This is an example I cut from a paper I am currently writing about test-case reduction because I needed to save space and nobody except me actually cares about the algorithmic complexity of test-case reduction.

Suppose you have the following test case:

from hypothesis import given, strategies as st K = 64 INTS = st.integers(0, 2 ** K - 1) @given(INTS, INTS) def test_are_not_too_far_apart(m, n): assert abs(m - n) > 1 |

Then if this test ever fails, with initial values \(m\) and \(n\), if reduction can replace an int with its predecessor but can’t change two ints at once, the reduction will take at least \(\frac{m + n}{2}\) test executions: The fastest possible path you can take is to at each step reduce the larger of \(m\) and \(n\) by two, so each step only reduces \(m + n\) by \(2\), and the whole iteration takes \(\frac{m + n}{2}\) steps.

(Side note: You can get lucky with Hypothesis and trigger some special cases that make this test faster. if you happen to have \(m = n\) then it *can* reduce the two together, but if you start with \(m = n \pm 1\) then it will currently never trigger because it will not ever have duplicates at the entry to that step. Hypothesis will also actually find this bug immediately because it will try it with both examples set to zero. Trivial modifications to the test can be made to avoid these problems, but I’m going to ignore them here).

The interesting thing about this from a Hypothesis point of view is that \(m + n\) is potentially exponential in \(k\), and the data size is linear in \(k\), so Hypothesis’s test case reduction is of exponential complexity (which doesn’t really cause a performance problem in practice because the number of successful reductions gets capped, but does cause an example quality problem because you then don’t run the full reduction). But this isn’t specifically a Hypothesis problem – I’m morally certain *every* current property-based testing library’s test case reduction is exponential in this case (except for ones that haven’t implemented reduction at all), possibly with one or two patches to avoid trivial special cases like always trying zero first.

Another way to get around this is to almost never trigger this test case with large values! Typically property-based testing libraries will usually only generate an example like this with very small values.
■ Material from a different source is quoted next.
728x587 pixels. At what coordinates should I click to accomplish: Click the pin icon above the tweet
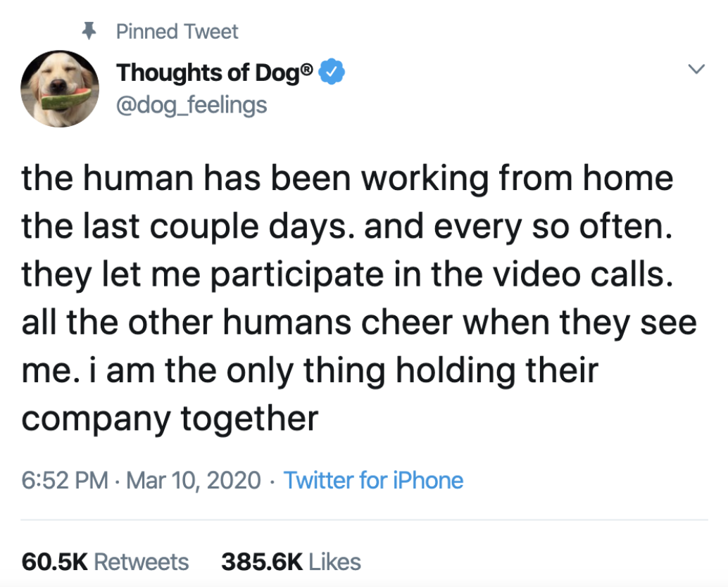point(89,32)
But it’s easy for that not to be the case – mutational property-based testing libraries like Hypothesis or crowbar can in theory fairly easily find this example for large \(m\) and \(n\) (Hypothesis currently doesn’t. I haven’t tried with Crowbar). Another way you could easily trigger it is with distributions that special case large values.
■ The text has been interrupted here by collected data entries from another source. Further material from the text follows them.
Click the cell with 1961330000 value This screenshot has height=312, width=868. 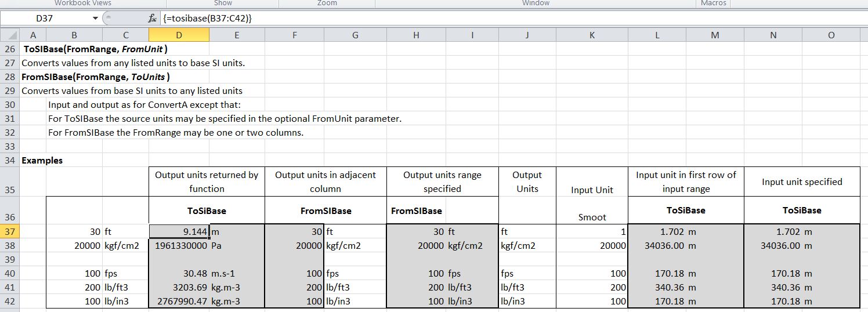tap(178, 245)
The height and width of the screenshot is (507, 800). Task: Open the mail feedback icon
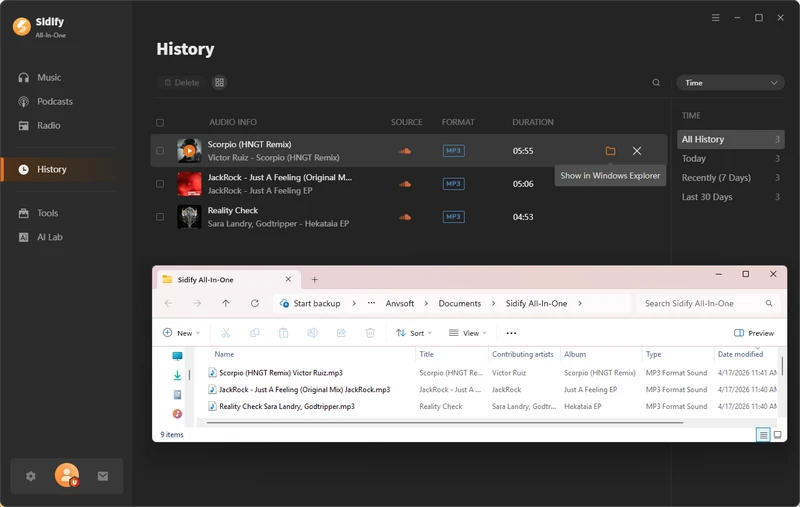coord(103,477)
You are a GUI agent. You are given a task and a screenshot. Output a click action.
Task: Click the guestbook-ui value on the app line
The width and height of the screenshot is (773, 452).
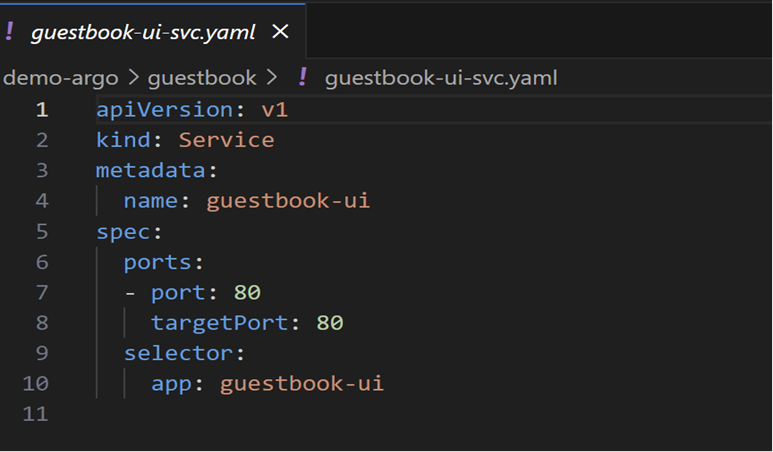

One thing I want to emphasise is that regardless of the specific nature of the example and our workarounds for it, this sort of problem is *inherent*. It’s easy to make patches that avoid this particular example (especially in Hypothesis which has no problem making simultaneous changes to \(m\) and \(n\)).

But if you fix this one, I can just construct another that is tailored to break whatever heuristic it was that you came up with. Test-case reduction is a local search method in an exponentially large space, and this sort of problem is just what happens when you block off all of the large changes your local search method tries to make but still allow some of the small ones.
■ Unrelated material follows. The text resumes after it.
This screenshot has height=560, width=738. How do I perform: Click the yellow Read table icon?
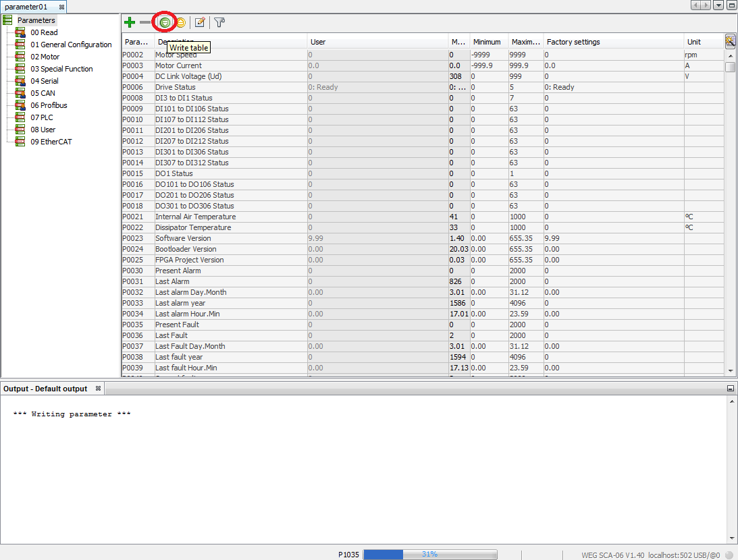[x=180, y=22]
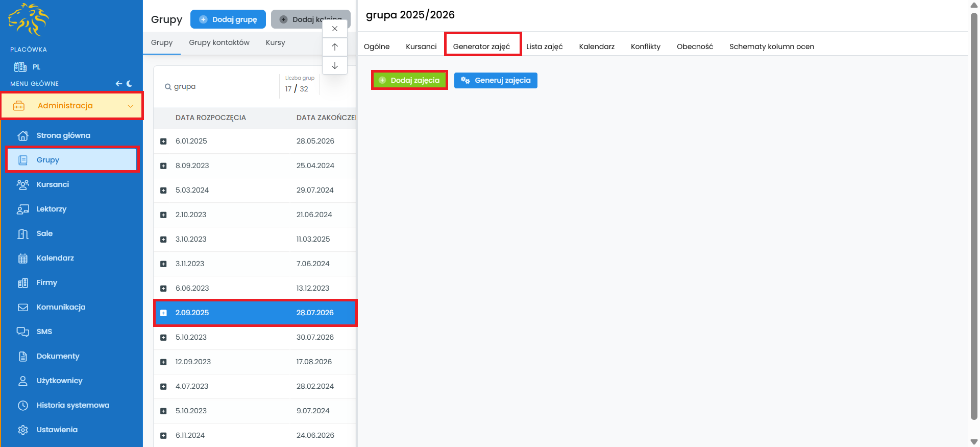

You can basically keep dangling the carrot in front of the test-case reducer going “Maybe after *this *reduction you’ll be done”, and you can keep doing that indefinitely because of the size of the space. Pathological examples like this are not weird special cases, if anything the weird thing is that most examples are *not* pathological like this.

My suspicion is that we don’t see this problem cropping up much in practice for a couple of reasons:

- Existing property-based testing libraries are very biased towards finding small examples in the first place, so even when we hit cases with pathological complexity, \(n\) is so small that it doesn’t actually matter.
- This sort of boundary case relies on what are essentially “weird coincidences” in the test case. They happen when small local changes unlock other small local changes that were previously locked. This requires subtle dependency between different parts of the test case, and where that subtle dependency exists we are
*almost never finding it*. Thus I suspect the fact that we are not hitting exponential slow downs in our test case reduction on a regular basis may actually be a sign that there are entire classes of bug that we are just never finding because the probability of hitting the required dependency combination is too low. - It may also be that bugs just typically do not tend to
*have*that kind of sensitive dependencies. My suspicion is that this is not true given the prevalence of off-by-one errors. - It may also be that people are hitting this sort of problem in practice and aren’t telling us because they don’t care that much about the performance of test case reduction or example quality.